Imagino a vida como linhas convergentes que fazem um percurso lento ou rápido, do qual terminado forma-se o circulo, ou seja, a vida é um ciclo em forma de circulo. Ele tem que se fechar e, fechando é o momento final, o seu final, sua sonhada morte, seu tão esperado descanso para um débil corpo de tantos pares de anos gastos correndo atrás do vento. Seu imaculado cadáver, este há suas costas tantos e, tantos anos alcança o chão, quando ele alcança o chão tudo se acaba. No momento que esvai-se a força, o féretro é seu destino.
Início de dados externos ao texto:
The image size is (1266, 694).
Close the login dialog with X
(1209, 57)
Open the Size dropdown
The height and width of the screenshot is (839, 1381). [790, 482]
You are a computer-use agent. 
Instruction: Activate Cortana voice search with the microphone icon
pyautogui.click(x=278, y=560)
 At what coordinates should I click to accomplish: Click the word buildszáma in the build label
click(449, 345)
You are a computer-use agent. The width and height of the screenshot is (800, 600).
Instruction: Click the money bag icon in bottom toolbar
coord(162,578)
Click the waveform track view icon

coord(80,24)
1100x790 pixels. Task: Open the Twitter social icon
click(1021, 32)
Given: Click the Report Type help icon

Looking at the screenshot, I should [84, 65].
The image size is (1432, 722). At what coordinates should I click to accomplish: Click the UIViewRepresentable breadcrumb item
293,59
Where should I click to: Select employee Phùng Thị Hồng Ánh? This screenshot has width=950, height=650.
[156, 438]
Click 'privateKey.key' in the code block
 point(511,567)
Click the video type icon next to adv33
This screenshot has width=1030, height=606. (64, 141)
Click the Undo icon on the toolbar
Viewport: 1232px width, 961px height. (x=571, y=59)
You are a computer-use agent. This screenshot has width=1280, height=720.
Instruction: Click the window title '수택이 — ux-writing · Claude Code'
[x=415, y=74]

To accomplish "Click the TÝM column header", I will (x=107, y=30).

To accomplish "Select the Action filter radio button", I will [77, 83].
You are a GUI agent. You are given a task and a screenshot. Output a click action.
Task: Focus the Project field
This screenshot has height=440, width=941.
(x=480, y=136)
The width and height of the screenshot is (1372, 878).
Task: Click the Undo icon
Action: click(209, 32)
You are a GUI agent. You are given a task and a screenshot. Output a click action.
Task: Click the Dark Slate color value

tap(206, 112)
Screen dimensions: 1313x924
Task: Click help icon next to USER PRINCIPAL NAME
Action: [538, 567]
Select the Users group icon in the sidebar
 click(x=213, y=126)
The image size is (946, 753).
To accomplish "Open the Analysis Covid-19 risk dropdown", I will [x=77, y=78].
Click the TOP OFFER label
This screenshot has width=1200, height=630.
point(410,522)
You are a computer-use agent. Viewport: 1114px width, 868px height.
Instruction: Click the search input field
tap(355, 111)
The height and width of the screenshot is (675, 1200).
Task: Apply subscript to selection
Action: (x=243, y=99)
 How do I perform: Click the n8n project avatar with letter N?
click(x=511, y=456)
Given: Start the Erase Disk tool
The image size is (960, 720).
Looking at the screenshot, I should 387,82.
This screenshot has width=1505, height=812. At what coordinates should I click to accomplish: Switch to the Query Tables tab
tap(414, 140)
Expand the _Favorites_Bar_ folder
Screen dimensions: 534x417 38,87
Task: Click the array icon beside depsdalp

Gosto de uma citação de Borges: “desvario laborioso e empobrecedor o de compor vastos livros; o de explanar em quinhentas páginas uma idéia cuja exposição oral cabe em poucos minutos”. Borges é o sobrenome do meu avô acamado, mas, vou seguir a frase e finalizar minhas explanações nestes minutos de ócio criativo (afinal de contas gosto das palavras e tento escrever), nessa vida besta que tenho; não é um texto sobre a minha vida, por isto vou prosseguir no cerne da explanação: a vida. Tenho um colega bobo do qual só me correspondo pela internet e ele diz: a vida é a temperatura. Corroboro piamente com ele no sentido que ele deseja ser compreendido. Ele quer dizer que a vida é o corpo humano, sua vitalidade, ou seja, sua temperatura. Imagine seu corpo gelado (por dentro e evidentemente por fora), jaz morto, não? pois é, aí já não haveria vida. Então a vida seria esta combustão, esta combustão alimentada pela natureza, através de seus alimentos. No momento que tu joga carvão dentro do seu corpo (alimentos) tu esta alimentando uma fogueira, esta fogueira tem uma engenhosidade (biologicamente) praticamente perfeita, que mantém seu corpo aquecido e vivo. É uma analogia estranha, mas coerente. Sua máquina (corpo) não pode superaquecer, senão tem síncope, derrame, infarto e uma variedade de problemas que causam sua perca total (da vida). A vida não é dura como dizem, o corpo que é duro, no sentido de resistente, porque não se morre fácil assim como dizem (salvo acidentes, claro). O corpo é incomensuravelmente potente, ele resiste a muitos problemas e dificuldades. Tanto que meu avô esta lá, alquebrado, em frangalhos vivendo como sua máquina humana o permite (o corpo). Eu vou aqui imaginando a vida pra ela me imaginar, vivendo como posso , como da, porque “a vida é uma causa perdida”, se eu morrer hoje ou amanhã, meus próximos vão ter de aturar e aceitar esta tragédia comum. Meia duzia de lagrimas, alguns dias dolorosos para os parentes e tudo volta ao normal. Quem vai envelhecendo, vai enterrando e aprendendo a esquecer os queridos -parafraseando como diz o excelso poeta e compositor Arnaldo Antunes; a cada dia vai ficando mais forte e, com sorte morre cedo.

“Hoje reclamas da vida sofrida, dolorida; amanhã morres em morte indolor, na morte não há dor. A vida dói, corrói; a morte é indeterminadamente desconhecida.”